For five days in April, London became the undisputed capital of the global experience economy. The second edition of London Experience Week, hosted by the World Experience Organisation (WXO) in partnership with London & Partners, drew around 750 senior leaders, creators, and operators from more than 40 countries to a city-wide programme of talks, behind-the-scenes tours, industry awards, and immersive encounters. Its flagship World Experience Summit, a curated Experience Safari, and an expanding lineup of fringe events and activations spread across the capital made it one of the most ambitious gatherings the sector has yet seen.
At its heart was a simple but powerful idea: that the people designing and delivering the world’s most compelling experiences from immersive theatre to experiential retail, transformational travel to location-based entertainment, deserved a dedicated home.
The World Experience Organization was founded in 2020, with co-founders from Helsinki to Melbourne, from Shanghai to San Francisco, as a global institution dedicated to improving the quality of experiences, enhancing the opportunities for experience creators, and promoting the Experience Economy. Its founder and CEO, James Wallman, built the WXO on the conviction – first articulated by business theorists Joe Pine and Jim Gilmore in their 1999 book The Experience Economy – that the world was shifting from an economy that manufactures things to one that makes memories, and that the people driving that shift deserved an institution of their own.
‘Think of us as the World Economic Forum, but for experiences’, was how Wallman described it. The WXO grew steadily from that founding vision, and by 2026 had become a leading expert on the $13 trillion Experience Economy, uniting top professionals from entertainment, hospitality, tourism, and other sectors to shape the future of experiences, with more than 1,100 members from over 50 countries.
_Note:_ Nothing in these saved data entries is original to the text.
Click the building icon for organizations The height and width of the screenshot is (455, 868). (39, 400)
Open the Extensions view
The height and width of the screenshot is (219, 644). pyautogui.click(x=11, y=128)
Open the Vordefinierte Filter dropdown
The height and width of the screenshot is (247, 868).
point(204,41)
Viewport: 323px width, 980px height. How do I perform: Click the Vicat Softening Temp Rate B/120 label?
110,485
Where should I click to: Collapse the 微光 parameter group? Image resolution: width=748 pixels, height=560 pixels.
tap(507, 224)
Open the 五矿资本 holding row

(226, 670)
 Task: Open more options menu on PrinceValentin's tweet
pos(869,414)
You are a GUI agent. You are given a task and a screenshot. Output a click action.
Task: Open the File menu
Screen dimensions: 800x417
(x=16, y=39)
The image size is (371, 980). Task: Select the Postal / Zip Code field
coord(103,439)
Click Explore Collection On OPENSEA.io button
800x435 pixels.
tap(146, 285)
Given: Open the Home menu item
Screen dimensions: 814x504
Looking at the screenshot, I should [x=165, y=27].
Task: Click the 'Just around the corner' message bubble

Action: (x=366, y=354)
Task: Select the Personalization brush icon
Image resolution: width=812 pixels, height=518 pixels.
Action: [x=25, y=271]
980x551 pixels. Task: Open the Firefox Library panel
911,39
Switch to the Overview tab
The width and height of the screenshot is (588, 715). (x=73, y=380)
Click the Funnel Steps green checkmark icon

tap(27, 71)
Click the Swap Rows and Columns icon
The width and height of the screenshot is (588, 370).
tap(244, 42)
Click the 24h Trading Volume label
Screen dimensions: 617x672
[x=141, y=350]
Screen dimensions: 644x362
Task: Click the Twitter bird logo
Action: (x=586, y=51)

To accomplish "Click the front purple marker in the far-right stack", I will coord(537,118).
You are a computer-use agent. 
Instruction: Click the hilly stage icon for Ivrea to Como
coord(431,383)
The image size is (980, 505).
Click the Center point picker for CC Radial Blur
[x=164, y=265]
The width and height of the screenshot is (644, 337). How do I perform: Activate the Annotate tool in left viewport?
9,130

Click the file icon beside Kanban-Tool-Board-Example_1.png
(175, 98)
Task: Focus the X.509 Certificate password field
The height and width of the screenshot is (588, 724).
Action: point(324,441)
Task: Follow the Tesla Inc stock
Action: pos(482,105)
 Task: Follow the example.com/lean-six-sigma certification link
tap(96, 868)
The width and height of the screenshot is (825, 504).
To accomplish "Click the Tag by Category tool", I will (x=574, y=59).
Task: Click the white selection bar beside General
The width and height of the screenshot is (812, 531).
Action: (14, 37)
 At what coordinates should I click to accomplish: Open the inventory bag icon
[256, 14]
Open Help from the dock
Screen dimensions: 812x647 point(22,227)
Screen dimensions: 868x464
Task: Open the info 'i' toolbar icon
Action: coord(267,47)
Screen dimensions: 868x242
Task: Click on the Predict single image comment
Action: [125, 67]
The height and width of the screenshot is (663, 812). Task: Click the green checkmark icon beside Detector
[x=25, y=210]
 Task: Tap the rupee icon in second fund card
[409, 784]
London Experience Week 2026 ran from 20 to 24 April, anchored at Ministry of Sound for the World Experience Summit, with the Experience Safari taking participants out across the city. Now in its fourth year, the programme has expanded steadily, with previous editions selling out and participation increasing year on year.
The Summit itself was the intellectual engine of the week – a multi-day programme of talks, case studies, and workshops featuring voices from across the experience landscape. There was a keynote address by the Deputy Mayor of London for Business & Growth, alongside speakers from Odyssey Works, Innovate UK, Secret Cinema, Third Rail Projects, SCAD, Royal Holloway University, and many more. The format was notable for what it refused to be: a passive broadcast of presentations. An unconference format and a no-phones ‘Dark Room’ running under Chatham House rules created space for honest, off-the-record conversations that rarely happen at more conventional industry gatherings.

The Experience Safari extended the week far beyond the summit venue. Confirmed events included an exclusive opening night at Lightroom for David Bowie: You’re Not Alone, a private listening room experience from L-Acoustics, and an inside look at the transformative world of Bompas & Parr, alongside behind-the-scenes tours of Vikings: The Immersive Experience and Punchdrunk’s Lander 23. Attendees also had access to exclusive visits and activations at venues including ABBA Voyage, Outernet, Olympia, The Crystal Maze Experience, Pixel Artworks’ London studio, and a special launch activation at Piccadilly Lights.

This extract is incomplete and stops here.